Esse diálogo interno pode ferir algumas das propensões mais resistentes, como uma autoconfiança superestimada e a tendência de se convencer pela primeira evidência que surge à sua frente.
Uma tática semelhante envolve se colocar no lugar de outra pessoa e imaginar o ponto de vista dela. Isso pode ser particularmente útil ao lidar com problemas pessoais.

4. Pense ‘e se…’
Uma das principais críticas de Sternberg com o sistema educacional é que nós não aprendemos a usar nossa inteligência para sermos práticos ou criativos.
Muitos professores já não nos preparam para ter aquele tipo de flexibilidade da qual precisamos na vida real.
Uma maneira de desenvolver essa capacidade é reimaginar acontecimentos importantes. Estudantes de História poderiam responder a perguntas como “Como o mundo estaria hoje se a Alemanha tivesse ganho a Segunda Guerra Mundial?”. Mas também é positivo pensar em hipóteses mais pessoais e discorrer sobre questões mais cotidianas.
O objetivo é fazer você considerar diferentes eventualidades e formar hipóteses.
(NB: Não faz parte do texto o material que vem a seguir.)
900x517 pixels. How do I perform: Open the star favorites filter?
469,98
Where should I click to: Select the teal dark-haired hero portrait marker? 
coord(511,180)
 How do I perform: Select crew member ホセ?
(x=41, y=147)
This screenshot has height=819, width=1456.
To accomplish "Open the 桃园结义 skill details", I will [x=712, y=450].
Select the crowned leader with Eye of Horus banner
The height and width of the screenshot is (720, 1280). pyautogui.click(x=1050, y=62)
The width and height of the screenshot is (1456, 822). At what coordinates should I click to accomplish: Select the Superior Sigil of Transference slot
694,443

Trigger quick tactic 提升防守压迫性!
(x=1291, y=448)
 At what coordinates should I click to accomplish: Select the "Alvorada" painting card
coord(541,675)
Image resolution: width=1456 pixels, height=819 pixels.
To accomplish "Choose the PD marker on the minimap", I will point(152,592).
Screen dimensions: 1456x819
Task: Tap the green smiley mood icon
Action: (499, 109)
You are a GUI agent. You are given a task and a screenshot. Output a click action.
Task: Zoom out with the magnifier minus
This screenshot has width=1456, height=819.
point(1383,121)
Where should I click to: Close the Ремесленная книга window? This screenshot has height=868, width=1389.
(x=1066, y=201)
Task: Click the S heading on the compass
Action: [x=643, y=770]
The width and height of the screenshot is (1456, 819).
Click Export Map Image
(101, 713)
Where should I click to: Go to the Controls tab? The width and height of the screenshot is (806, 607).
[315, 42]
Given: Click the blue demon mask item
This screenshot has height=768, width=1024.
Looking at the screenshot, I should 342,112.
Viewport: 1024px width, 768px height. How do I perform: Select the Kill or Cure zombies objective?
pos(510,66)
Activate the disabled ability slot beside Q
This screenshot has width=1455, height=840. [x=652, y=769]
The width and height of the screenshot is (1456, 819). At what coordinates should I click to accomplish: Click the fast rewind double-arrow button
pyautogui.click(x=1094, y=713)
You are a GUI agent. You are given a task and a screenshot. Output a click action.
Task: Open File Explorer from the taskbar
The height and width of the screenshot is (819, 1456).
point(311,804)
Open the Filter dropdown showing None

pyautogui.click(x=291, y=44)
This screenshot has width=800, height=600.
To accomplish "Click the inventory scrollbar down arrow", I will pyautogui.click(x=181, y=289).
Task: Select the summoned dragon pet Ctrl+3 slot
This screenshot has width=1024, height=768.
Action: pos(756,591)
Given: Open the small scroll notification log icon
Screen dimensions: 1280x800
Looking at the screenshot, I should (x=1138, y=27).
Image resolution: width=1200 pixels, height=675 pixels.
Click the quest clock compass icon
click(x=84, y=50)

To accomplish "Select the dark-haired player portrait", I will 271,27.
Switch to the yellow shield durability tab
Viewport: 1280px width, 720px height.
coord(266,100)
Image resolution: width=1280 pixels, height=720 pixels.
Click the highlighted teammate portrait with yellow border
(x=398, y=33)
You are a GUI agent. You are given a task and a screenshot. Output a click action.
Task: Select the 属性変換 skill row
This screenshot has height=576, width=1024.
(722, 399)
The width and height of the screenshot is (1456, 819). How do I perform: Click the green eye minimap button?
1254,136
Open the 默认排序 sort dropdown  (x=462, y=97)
Crianças pequenas tendem a fazer isso em meio a suas brincadeiras, o que as ajuda a aprender das leis da física a habilidades de socialização.
Mas quando adultos não praticamos essa abstração deliberadamente. Vale a pena. Você pode descobrir que sua mente pode se ampliar quando se depara com o inesperado.

5. Faça um ‘checklist’
A distração pode representar a queda de muitas pessoas inteligentes. Quanto estamos lutando com situações complexas, facilmente nos esquecemos do básico. Por isso, Atul Gawande, especialista em saúde pública da Universidade Harvard, reitera a importância de se fazer checklists (listas com itens a serem checados) para servirem de lembretes.
Uma medida simples, como afixar uma lista de cinco passos para uma boa higiene, ajudou a reduzir a taxa de longas infecções no Johns Hopkins Hospital de 11% a 0%.

Uma lista semelhante para pilotos, lembrando-os dos procedimentos básicos para decolagem e pouso, teria diminuído pela metade o número de mortes entre pilotos americanos durante a Segunda Guerra Mundial.
Como destaca Gawande, eram profissionais com habilidades incríveis e tecnologia de ponta à disposição – mas foi um simples pedaço de papel que acabou salvando muitas vidas.

Qualquer que seja a sua profissão, é importante pensar em casos como esses antes de achar que você já sabe tudo.

Pratique esses passos e você pode descobrir talentos que não eram reconhecidos.
“A inteligência não é uma nota em um teste de QI, mas sim a capacidade de descobrir o que você quer da vida e encontrar maneiras de chegar lá”, afirma Sternberg. Mesmo que isso envolva a dor de perceber seus próprios erros bobos.